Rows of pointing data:
+++

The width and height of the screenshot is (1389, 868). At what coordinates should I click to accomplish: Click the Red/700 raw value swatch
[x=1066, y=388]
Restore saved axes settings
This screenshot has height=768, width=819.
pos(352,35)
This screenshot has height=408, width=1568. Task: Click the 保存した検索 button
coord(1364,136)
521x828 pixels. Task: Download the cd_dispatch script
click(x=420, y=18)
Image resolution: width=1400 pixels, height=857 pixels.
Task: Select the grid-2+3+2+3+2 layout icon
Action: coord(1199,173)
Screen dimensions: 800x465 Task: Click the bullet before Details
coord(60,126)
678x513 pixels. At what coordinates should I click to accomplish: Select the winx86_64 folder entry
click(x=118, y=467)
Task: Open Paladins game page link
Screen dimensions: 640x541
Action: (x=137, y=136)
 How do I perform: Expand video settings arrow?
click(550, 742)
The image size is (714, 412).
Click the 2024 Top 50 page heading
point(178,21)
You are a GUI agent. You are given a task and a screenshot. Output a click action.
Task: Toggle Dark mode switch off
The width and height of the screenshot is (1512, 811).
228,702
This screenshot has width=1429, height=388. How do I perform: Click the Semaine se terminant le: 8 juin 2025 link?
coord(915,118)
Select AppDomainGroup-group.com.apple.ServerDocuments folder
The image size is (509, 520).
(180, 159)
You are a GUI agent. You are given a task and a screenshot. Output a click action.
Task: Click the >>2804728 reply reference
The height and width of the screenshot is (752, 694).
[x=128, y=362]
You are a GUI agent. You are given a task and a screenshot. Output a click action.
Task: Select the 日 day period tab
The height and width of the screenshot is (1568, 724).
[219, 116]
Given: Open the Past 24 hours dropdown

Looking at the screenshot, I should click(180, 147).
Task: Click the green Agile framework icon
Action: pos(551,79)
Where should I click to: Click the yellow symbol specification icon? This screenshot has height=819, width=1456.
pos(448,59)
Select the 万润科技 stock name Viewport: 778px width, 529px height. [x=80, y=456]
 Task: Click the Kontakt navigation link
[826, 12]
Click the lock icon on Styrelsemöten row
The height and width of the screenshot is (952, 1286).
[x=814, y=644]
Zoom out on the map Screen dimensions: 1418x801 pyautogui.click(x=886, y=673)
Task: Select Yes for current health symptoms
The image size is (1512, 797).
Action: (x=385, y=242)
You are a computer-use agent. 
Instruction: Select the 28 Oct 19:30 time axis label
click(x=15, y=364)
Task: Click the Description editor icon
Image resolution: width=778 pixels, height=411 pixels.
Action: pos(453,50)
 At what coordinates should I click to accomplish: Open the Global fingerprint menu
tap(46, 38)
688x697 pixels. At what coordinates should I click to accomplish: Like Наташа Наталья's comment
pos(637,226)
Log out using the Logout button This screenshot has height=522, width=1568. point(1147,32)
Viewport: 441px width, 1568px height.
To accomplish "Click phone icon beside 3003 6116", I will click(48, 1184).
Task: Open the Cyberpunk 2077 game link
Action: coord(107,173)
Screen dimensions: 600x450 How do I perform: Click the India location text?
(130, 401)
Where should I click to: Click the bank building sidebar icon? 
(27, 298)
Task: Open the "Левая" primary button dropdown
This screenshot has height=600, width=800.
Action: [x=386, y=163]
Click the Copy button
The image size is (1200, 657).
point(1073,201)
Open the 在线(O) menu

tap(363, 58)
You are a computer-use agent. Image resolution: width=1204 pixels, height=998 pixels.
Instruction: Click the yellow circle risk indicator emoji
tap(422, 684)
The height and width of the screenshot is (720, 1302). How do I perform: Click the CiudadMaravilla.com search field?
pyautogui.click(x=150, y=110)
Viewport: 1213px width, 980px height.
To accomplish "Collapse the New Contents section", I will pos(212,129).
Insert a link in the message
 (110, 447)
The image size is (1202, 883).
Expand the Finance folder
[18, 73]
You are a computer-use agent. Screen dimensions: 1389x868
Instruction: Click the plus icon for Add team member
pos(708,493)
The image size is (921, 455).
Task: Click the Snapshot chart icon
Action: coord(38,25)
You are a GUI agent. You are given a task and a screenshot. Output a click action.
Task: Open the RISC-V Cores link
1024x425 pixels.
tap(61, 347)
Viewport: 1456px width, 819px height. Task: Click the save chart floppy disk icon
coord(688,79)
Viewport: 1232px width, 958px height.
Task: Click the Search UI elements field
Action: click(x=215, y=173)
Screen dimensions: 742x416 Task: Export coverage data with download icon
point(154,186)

+++

Update the stretch from the line containing "This screenshot has width=1429, height=388." through the line containing "pos(637,226)" by changing "GUI agent" to "screen assistant" and keeping everything else the same.

## Response to this task
This screenshot has width=1429, height=388. How do I perform: Click the Semaine se terminant le: 8 juin 2025 link?
coord(915,118)
Select AppDomainGroup-group.com.apple.ServerDocuments folder
The image size is (509, 520).
(180, 159)
You are a screen assistant. You are given a task and a screenshot. Output a click action.
Task: Click the >>2804728 reply reference
The height and width of the screenshot is (752, 694).
[x=128, y=362]
You are a screen assistant. You are given a task and a screenshot. Output a click action.
Task: Select the 日 day period tab
The height and width of the screenshot is (1568, 724).
[219, 116]
Given: Open the Past 24 hours dropdown

Looking at the screenshot, I should click(180, 147).
Task: Click the green Agile framework icon
Action: pos(551,79)
Where should I click to: Click the yellow symbol specification icon? This screenshot has height=819, width=1456.
pos(448,59)
Select the 万润科技 stock name Viewport: 778px width, 529px height. [x=80, y=456]
 Task: Click the Kontakt navigation link
[826, 12]
Click the lock icon on Styrelsemöten row
The height and width of the screenshot is (952, 1286).
[x=814, y=644]
Zoom out on the map Screen dimensions: 1418x801 pyautogui.click(x=886, y=673)
Task: Select Yes for current health symptoms
The image size is (1512, 797).
Action: (x=385, y=242)
You are a computer-use agent. 
Instruction: Select the 28 Oct 19:30 time axis label
click(x=15, y=364)
Task: Click the Description editor icon
Image resolution: width=778 pixels, height=411 pixels.
Action: pos(453,50)
 At what coordinates should I click to accomplish: Open the Global fingerprint menu
tap(46, 38)
688x697 pixels. At what coordinates should I click to accomplish: Like Наташа Наталья's comment
pos(637,226)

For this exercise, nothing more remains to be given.